### Pixel coordinate grounding data
★ ★ ★ ★
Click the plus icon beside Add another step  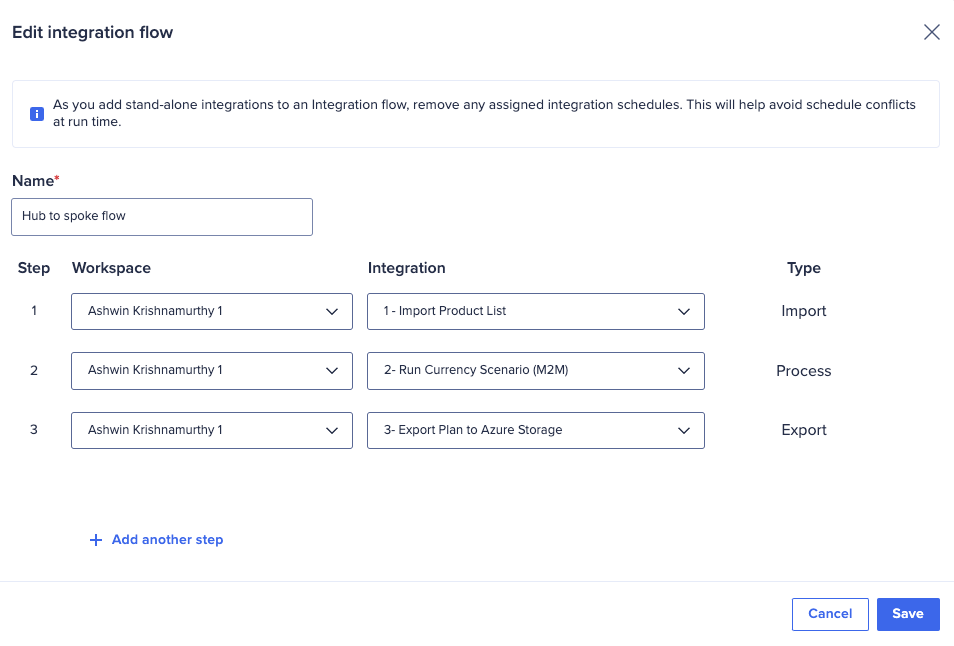point(95,539)
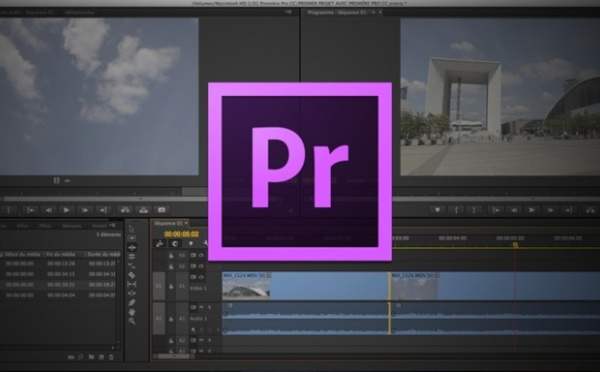Toggle Snap magnet icon in timeline
Screen dimensions: 600x372
coord(175,243)
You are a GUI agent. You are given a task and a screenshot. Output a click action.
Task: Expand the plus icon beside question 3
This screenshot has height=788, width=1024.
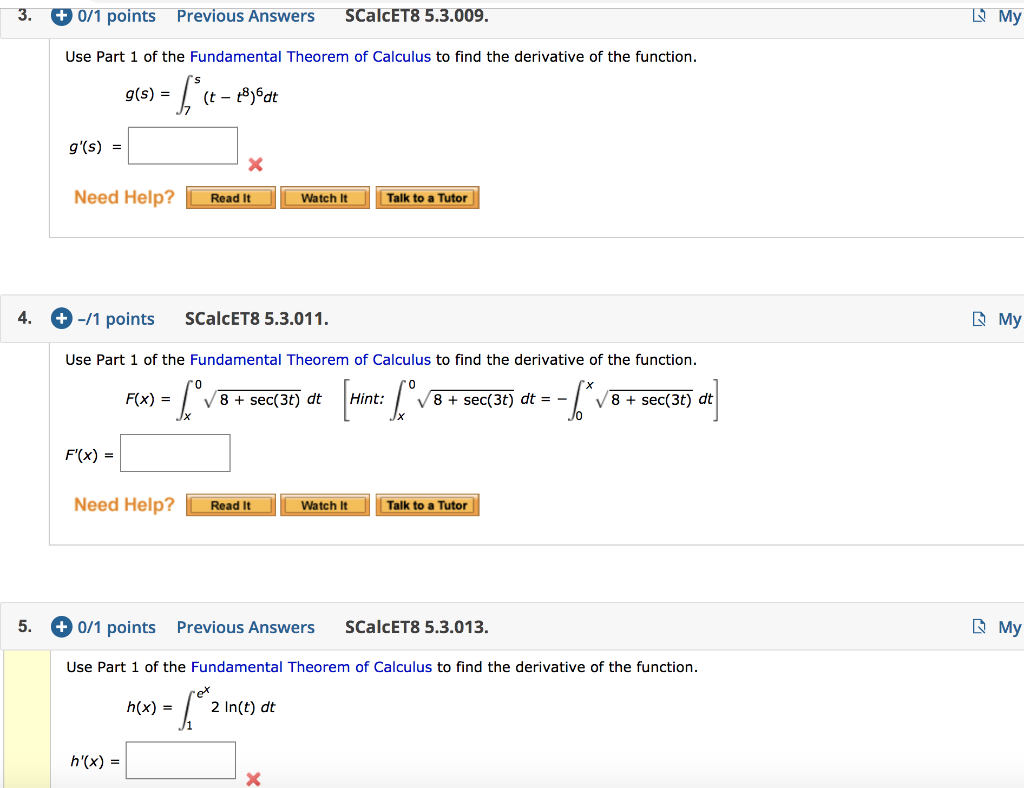(63, 16)
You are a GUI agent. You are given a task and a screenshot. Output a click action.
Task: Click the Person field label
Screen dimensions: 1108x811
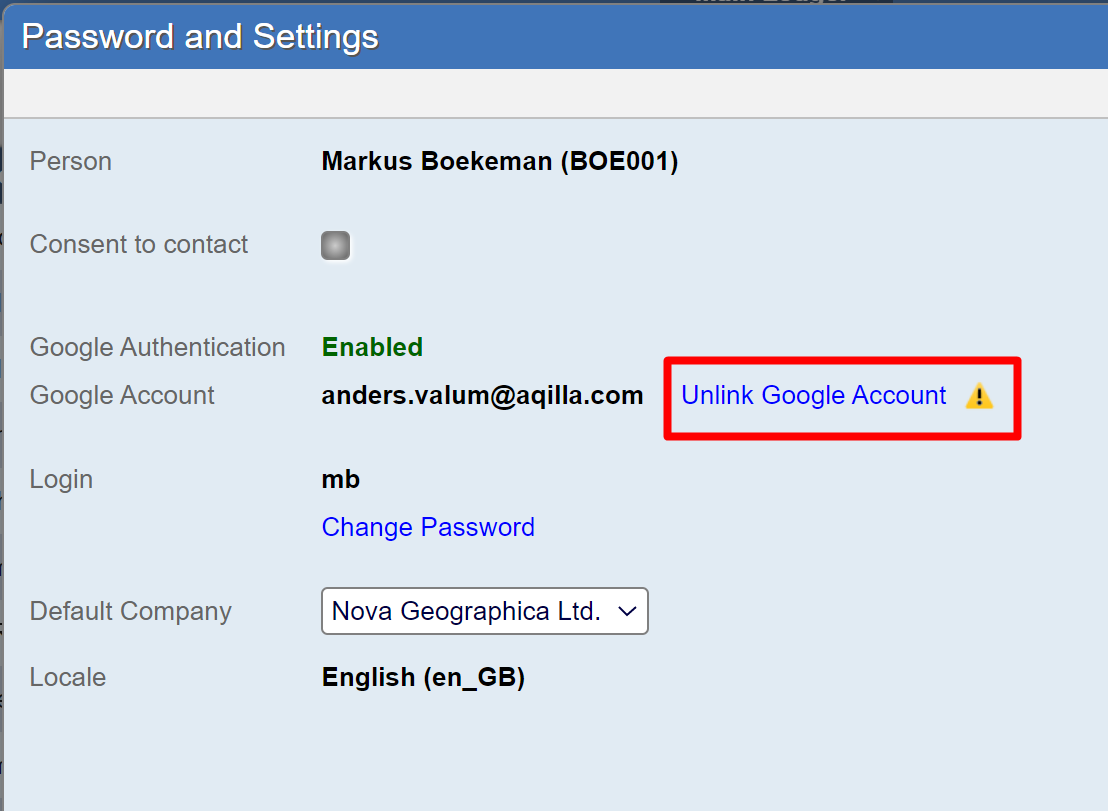click(x=71, y=162)
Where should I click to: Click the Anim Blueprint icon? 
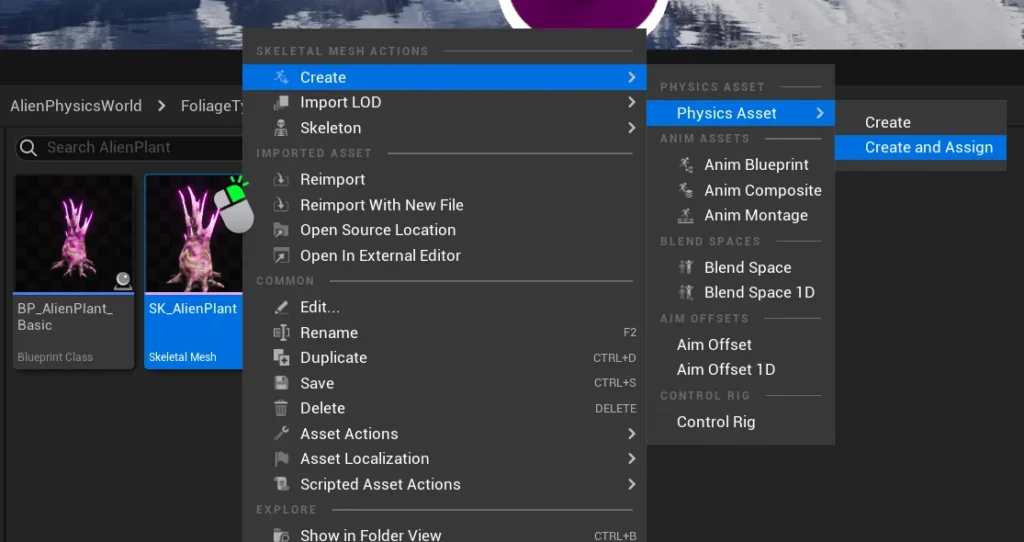[685, 165]
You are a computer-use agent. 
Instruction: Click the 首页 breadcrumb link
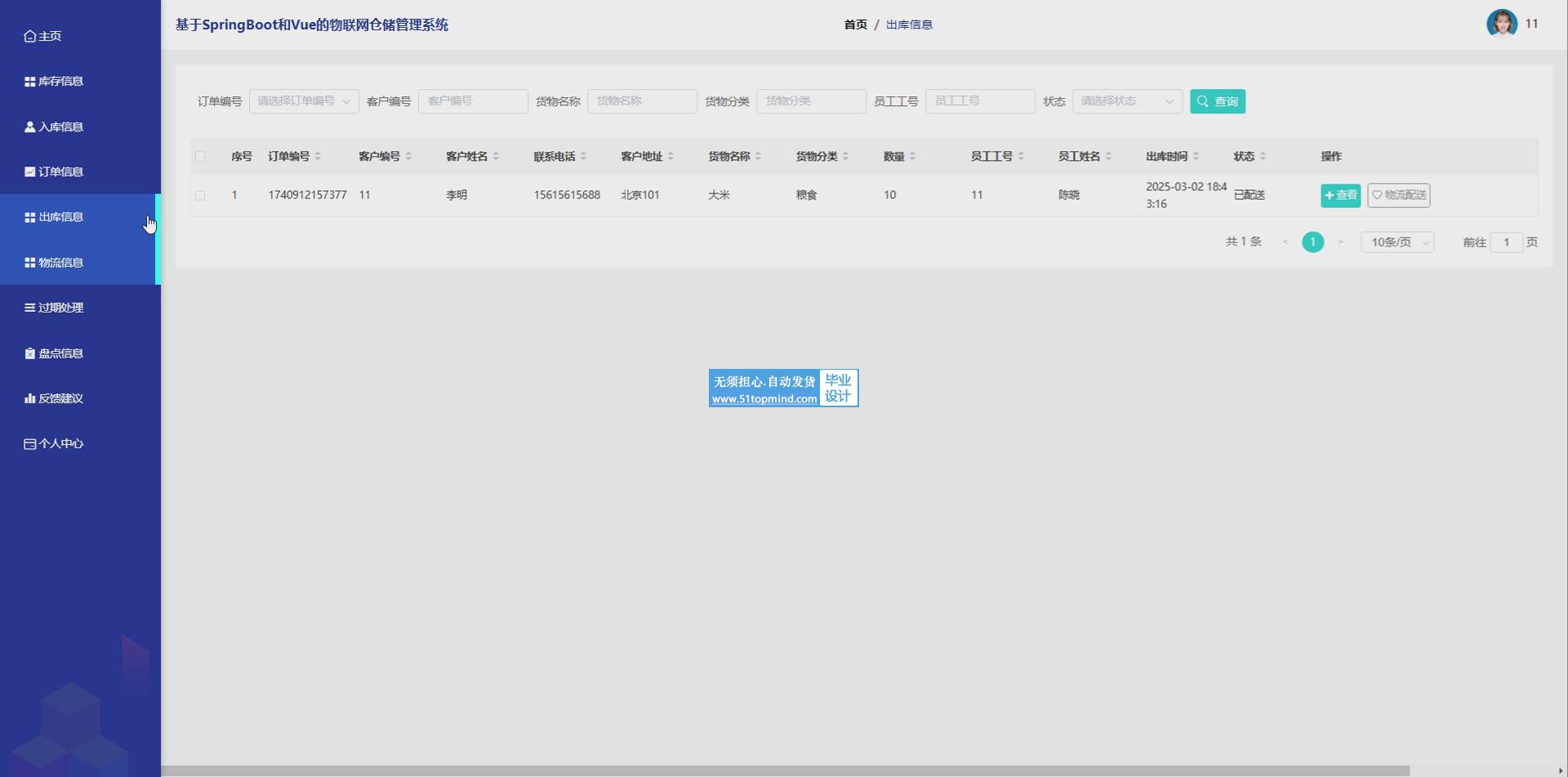855,24
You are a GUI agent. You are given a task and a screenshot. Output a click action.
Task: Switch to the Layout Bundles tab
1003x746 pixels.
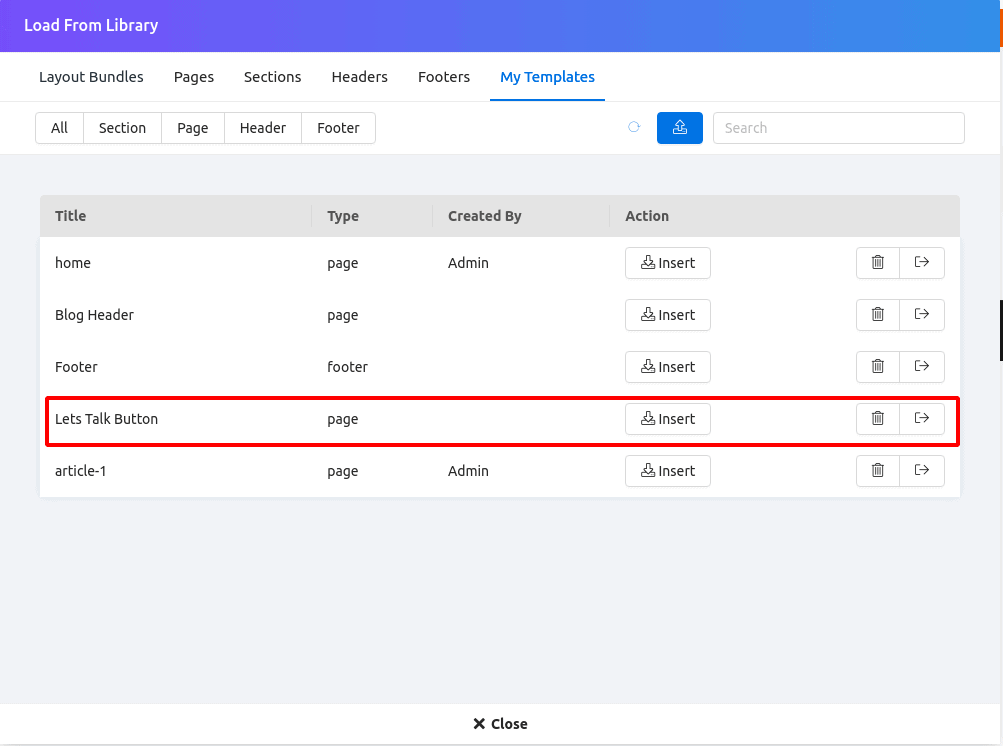coord(91,77)
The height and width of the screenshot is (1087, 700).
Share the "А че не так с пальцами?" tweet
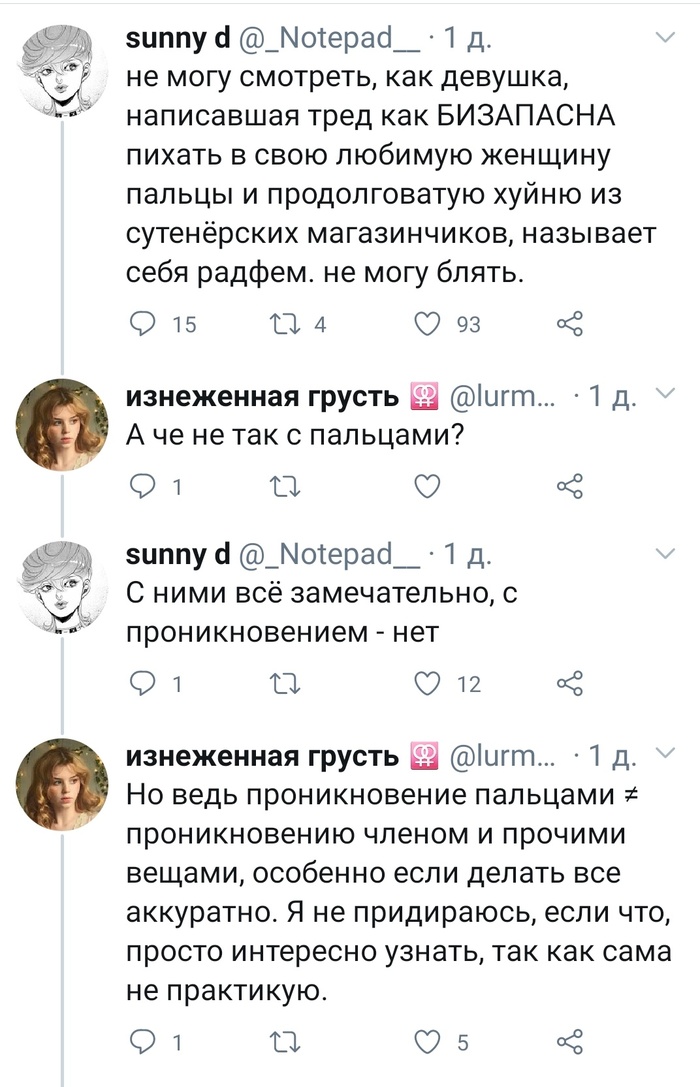click(x=569, y=487)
★ ★ ★ ★
### What you are asked to do
In the entries above, find the line with "Task: Click the Person field label" and the line with "Task: Switch to the Layout Bundles tab". Write out exactly those two lines and every line between them, pictures excluded.

### Written solution
Task: Click the Person field label
Screen dimensions: 1108x811
click(x=71, y=162)
Where should I click to: Click the Anim Blueprint icon? 
[685, 165]
You are a computer-use agent. 
Instruction: Click the 首页 breadcrumb link
855,24
You are a GUI agent. You are given a task and a screenshot. Output a click action.
Task: Switch to the Layout Bundles tab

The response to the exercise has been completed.